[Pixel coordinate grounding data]
==========

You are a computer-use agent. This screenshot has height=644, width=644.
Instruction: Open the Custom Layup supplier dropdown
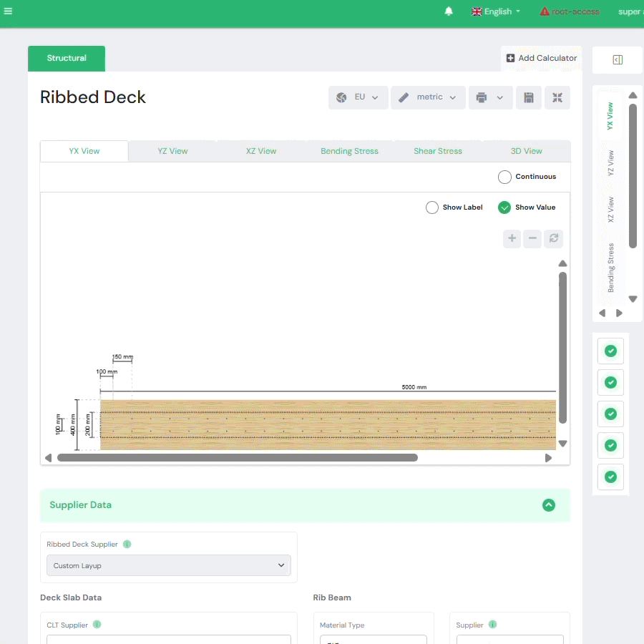[169, 565]
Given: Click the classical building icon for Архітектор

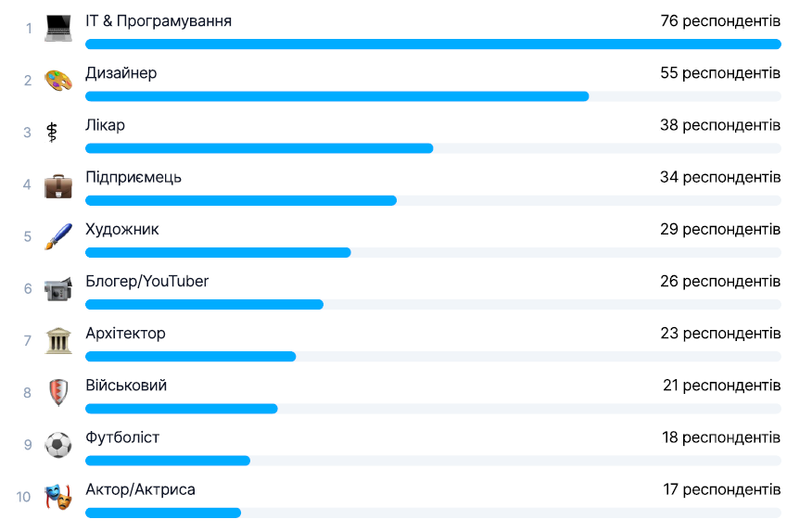Looking at the screenshot, I should point(58,341).
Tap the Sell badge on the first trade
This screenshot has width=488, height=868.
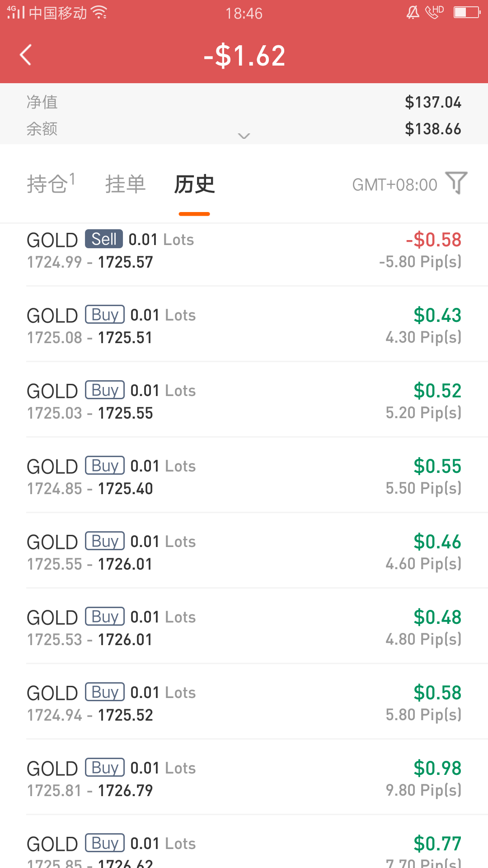pyautogui.click(x=104, y=239)
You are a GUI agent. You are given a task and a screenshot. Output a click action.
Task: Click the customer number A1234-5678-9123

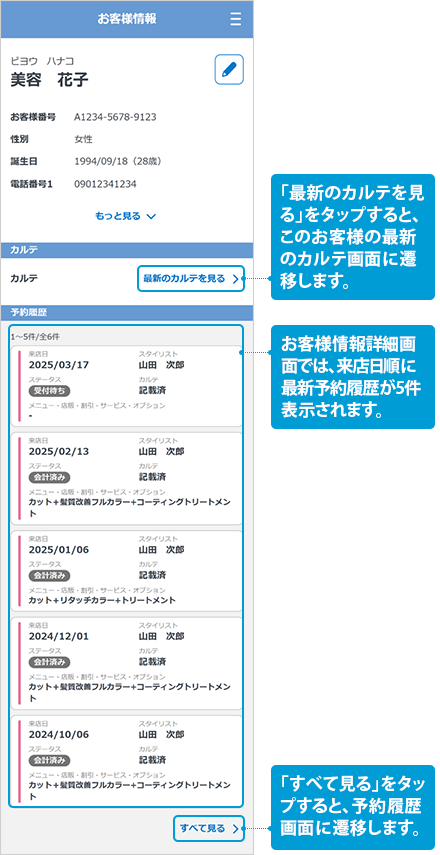116,117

==========

ACTIVITY: Excluding the pictures, transcribe each entry above word for word.

YOUR RESPONSE:
You are a computer-use agent. This screenshot has height=644, width=644.
Instruction: Open the Custom Layup supplier dropdown
[169, 565]
Given: Click the classical building icon for Архітектор

Looking at the screenshot, I should point(58,341).
Tap the Sell badge on the first trade
This screenshot has width=488, height=868.
pyautogui.click(x=104, y=239)
You are a GUI agent. You are given a task and a screenshot. Output a click action.
Task: Click the customer number A1234-5678-9123

116,117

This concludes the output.